WHAT THE TASK REQUIRES
In full and without alteration, give the listing again.

MATERIAL FOR THIS TASK

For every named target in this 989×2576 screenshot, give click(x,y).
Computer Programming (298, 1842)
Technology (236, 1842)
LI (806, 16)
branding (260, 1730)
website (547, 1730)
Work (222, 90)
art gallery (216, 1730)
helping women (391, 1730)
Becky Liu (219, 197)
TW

EXERCISE RESPONSE
For every named target in this 989×2576 screenshot, give click(x,y).
Computer Programming (298, 1842)
Technology (236, 1842)
LI (806, 16)
branding (260, 1730)
website (547, 1730)
Work (222, 90)
art gallery (216, 1730)
helping women (391, 1730)
Becky Liu (219, 197)
TW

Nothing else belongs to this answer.